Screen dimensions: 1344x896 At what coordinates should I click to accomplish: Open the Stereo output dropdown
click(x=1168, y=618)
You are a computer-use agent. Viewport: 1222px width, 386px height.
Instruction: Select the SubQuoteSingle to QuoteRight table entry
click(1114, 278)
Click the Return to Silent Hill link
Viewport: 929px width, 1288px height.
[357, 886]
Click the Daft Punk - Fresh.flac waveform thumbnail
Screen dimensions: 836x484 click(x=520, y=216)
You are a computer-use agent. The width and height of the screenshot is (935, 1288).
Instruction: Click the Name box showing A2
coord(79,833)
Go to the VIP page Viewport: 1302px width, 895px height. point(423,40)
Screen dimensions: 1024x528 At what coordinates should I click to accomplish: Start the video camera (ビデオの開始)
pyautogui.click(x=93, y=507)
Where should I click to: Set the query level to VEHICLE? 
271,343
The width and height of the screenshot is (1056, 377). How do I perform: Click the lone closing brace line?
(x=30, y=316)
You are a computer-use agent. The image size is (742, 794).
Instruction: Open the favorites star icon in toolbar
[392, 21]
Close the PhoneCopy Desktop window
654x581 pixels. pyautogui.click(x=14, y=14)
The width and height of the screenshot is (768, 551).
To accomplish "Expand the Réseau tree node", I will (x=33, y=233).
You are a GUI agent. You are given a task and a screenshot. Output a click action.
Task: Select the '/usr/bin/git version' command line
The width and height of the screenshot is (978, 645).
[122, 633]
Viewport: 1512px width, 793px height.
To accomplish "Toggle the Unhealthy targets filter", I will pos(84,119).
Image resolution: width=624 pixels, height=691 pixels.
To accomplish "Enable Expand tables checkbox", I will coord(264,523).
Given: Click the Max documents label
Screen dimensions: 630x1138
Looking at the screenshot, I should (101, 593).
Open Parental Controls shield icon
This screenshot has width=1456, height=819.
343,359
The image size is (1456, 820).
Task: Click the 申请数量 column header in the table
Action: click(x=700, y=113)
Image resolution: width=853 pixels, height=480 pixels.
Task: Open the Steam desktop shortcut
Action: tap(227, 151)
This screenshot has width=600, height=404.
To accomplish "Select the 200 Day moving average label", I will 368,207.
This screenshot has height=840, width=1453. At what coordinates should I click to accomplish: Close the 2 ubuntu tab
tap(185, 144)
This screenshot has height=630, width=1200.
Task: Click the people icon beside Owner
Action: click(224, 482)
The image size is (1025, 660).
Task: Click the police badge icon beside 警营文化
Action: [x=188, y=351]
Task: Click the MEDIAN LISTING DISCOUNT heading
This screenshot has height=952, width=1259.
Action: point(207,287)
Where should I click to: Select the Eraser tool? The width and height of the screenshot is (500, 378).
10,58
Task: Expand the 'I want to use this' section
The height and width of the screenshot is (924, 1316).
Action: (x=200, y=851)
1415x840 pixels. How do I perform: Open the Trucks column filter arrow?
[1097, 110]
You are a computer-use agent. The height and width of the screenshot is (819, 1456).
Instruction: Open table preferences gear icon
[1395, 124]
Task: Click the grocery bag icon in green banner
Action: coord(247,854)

******************************

PROBLEM DETAILS: Quote every one of the items above word for word, with nothing added, dropped, or changed.

ANSWER TO THIS EXERCISE:
Screen dimensions: 1344x896 At what coordinates should I click to accomplish: Open the Stereo output dropdown
click(x=1168, y=618)
You are a computer-use agent. Viewport: 1222px width, 386px height.
Instruction: Select the SubQuoteSingle to QuoteRight table entry
click(1114, 278)
Click the Return to Silent Hill link
Viewport: 929px width, 1288px height.
[357, 886]
Click the Daft Punk - Fresh.flac waveform thumbnail
Screen dimensions: 836x484 click(x=520, y=216)
You are a computer-use agent. The width and height of the screenshot is (935, 1288).
Instruction: Click the Name box showing A2
coord(79,833)
Go to the VIP page Viewport: 1302px width, 895px height. point(423,40)
Screen dimensions: 1024x528 At what coordinates should I click to accomplish: Start the video camera (ビデオの開始)
pyautogui.click(x=93, y=507)
Where should I click to: Set the query level to VEHICLE? 
271,343
The width and height of the screenshot is (1056, 377). How do I perform: Click the lone closing brace line?
(x=30, y=316)
You are a computer-use agent. The image size is (742, 794).
Instruction: Open the favorites star icon in toolbar
[392, 21]
Close the PhoneCopy Desktop window
654x581 pixels. pyautogui.click(x=14, y=14)
The width and height of the screenshot is (768, 551).
To accomplish "Expand the Réseau tree node", I will (x=33, y=233).
You are a GUI agent. You are given a task and a screenshot. Output a click action.
Task: Select the '/usr/bin/git version' command line
The width and height of the screenshot is (978, 645).
[122, 633]
Viewport: 1512px width, 793px height.
To accomplish "Toggle the Unhealthy targets filter", I will pos(84,119).
Image resolution: width=624 pixels, height=691 pixels.
To accomplish "Enable Expand tables checkbox", I will coord(264,523).
Given: Click the Max documents label
Screen dimensions: 630x1138
Looking at the screenshot, I should (101, 593).
Open Parental Controls shield icon
This screenshot has width=1456, height=819.
343,359
The image size is (1456, 820).
Task: Click the 申请数量 column header in the table
Action: click(x=700, y=113)
Image resolution: width=853 pixels, height=480 pixels.
Task: Open the Steam desktop shortcut
Action: tap(227, 151)
This screenshot has width=600, height=404.
To accomplish "Select the 200 Day moving average label", I will 368,207.
This screenshot has height=840, width=1453. At what coordinates should I click to accomplish: Close the 2 ubuntu tab
tap(185, 144)
This screenshot has height=630, width=1200.
Task: Click the people icon beside Owner
Action: click(224, 482)
The image size is (1025, 660).
Task: Click the police badge icon beside 警营文化
Action: [x=188, y=351]
Task: Click the MEDIAN LISTING DISCOUNT heading
This screenshot has height=952, width=1259.
Action: point(207,287)
Where should I click to: Select the Eraser tool? The width and height of the screenshot is (500, 378).
10,58
Task: Expand the 'I want to use this' section
The height and width of the screenshot is (924, 1316).
Action: (x=200, y=851)
1415x840 pixels. How do I perform: Open the Trucks column filter arrow?
[1097, 110]
You are a computer-use agent. The height and width of the screenshot is (819, 1456).
Instruction: Open table preferences gear icon
[1395, 124]
Task: Click the grocery bag icon in green banner
Action: coord(247,854)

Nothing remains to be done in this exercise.